[Start of section]

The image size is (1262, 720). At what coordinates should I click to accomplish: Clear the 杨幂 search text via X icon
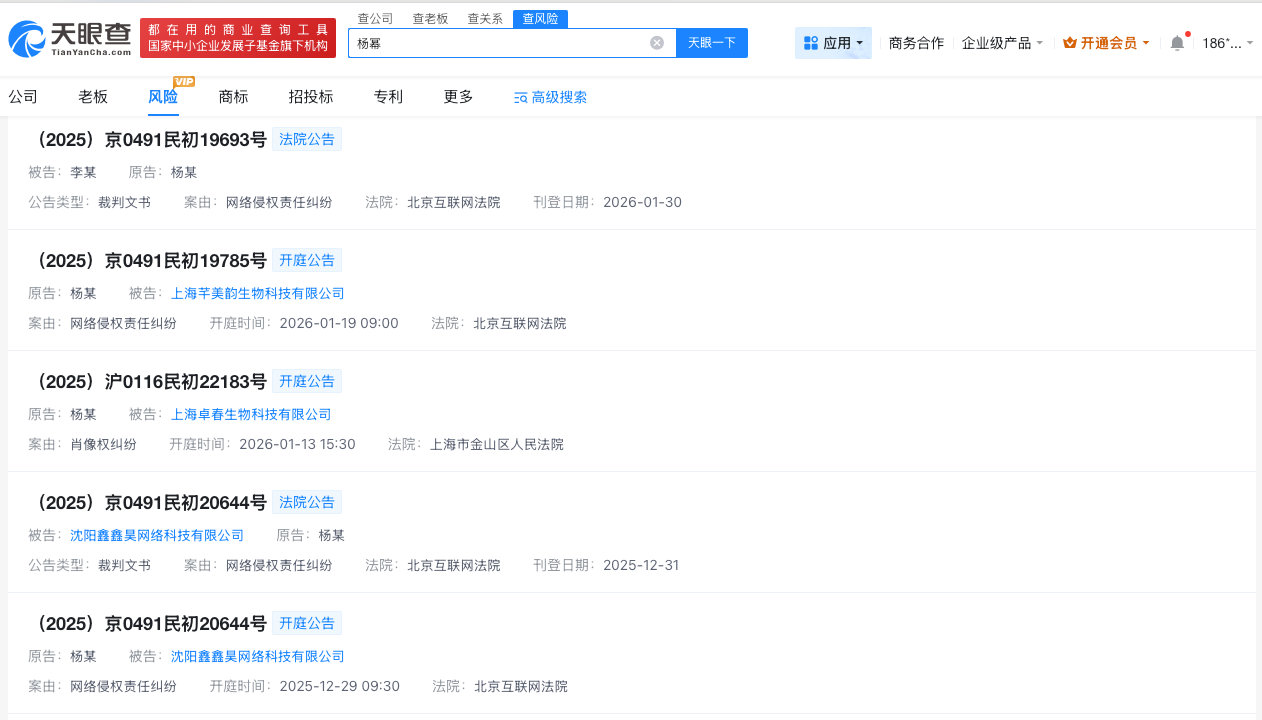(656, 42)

[End of section]
[Start of section]

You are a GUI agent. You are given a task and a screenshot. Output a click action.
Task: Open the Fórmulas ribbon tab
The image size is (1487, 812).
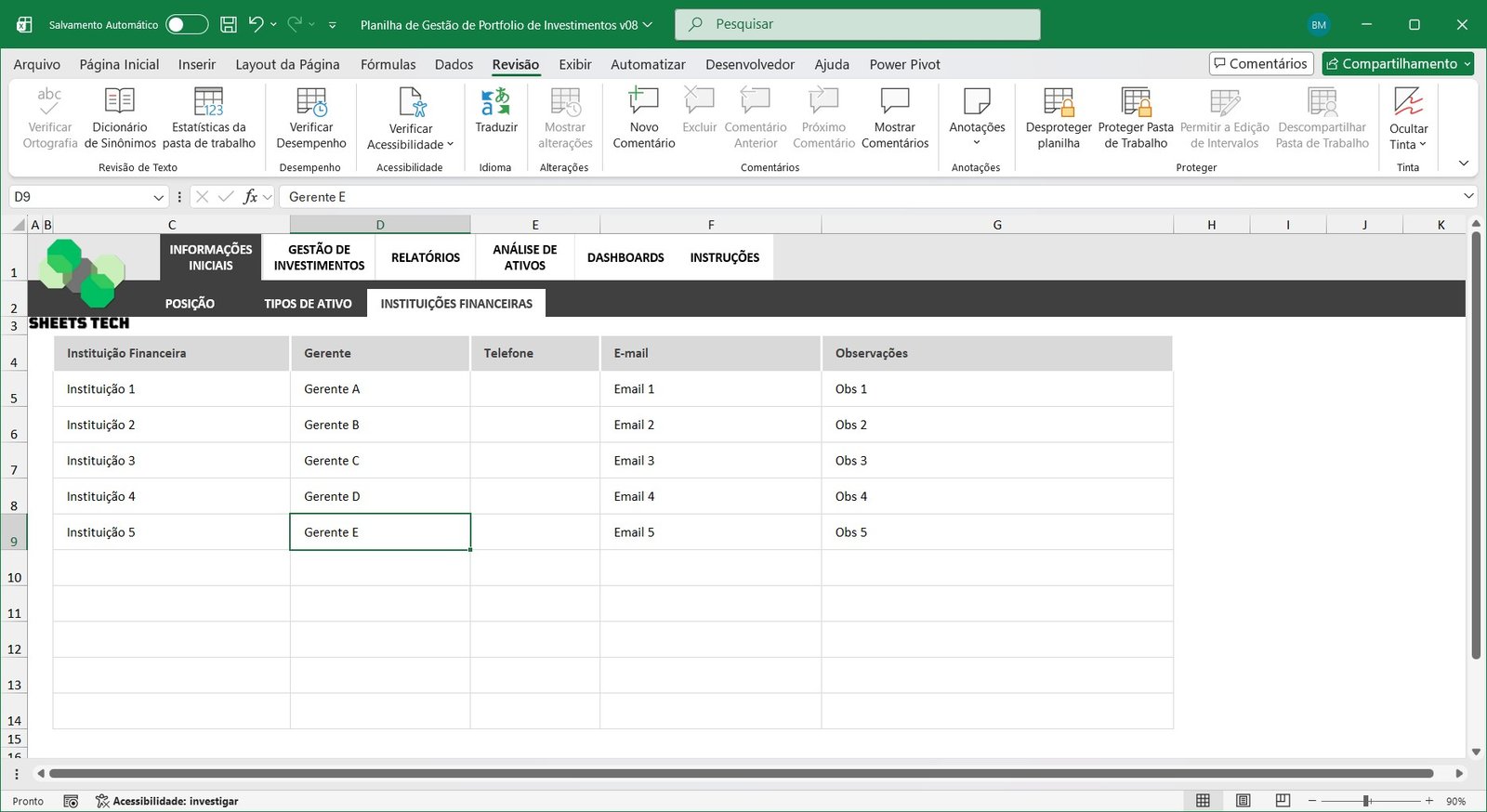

[End of section]

→ Your objective:
Extract the lines of the preceding material that run from the line with "You are a GUI" through the line with "The image size is (1487, 812).", inclusive, reproducing them exactly and adding nothing.

→ Output for this task:
You are a GUI agent. You are given a task and a screenshot. Output a click action.
Task: Open the Fórmulas ribbon tab
The image size is (1487, 812).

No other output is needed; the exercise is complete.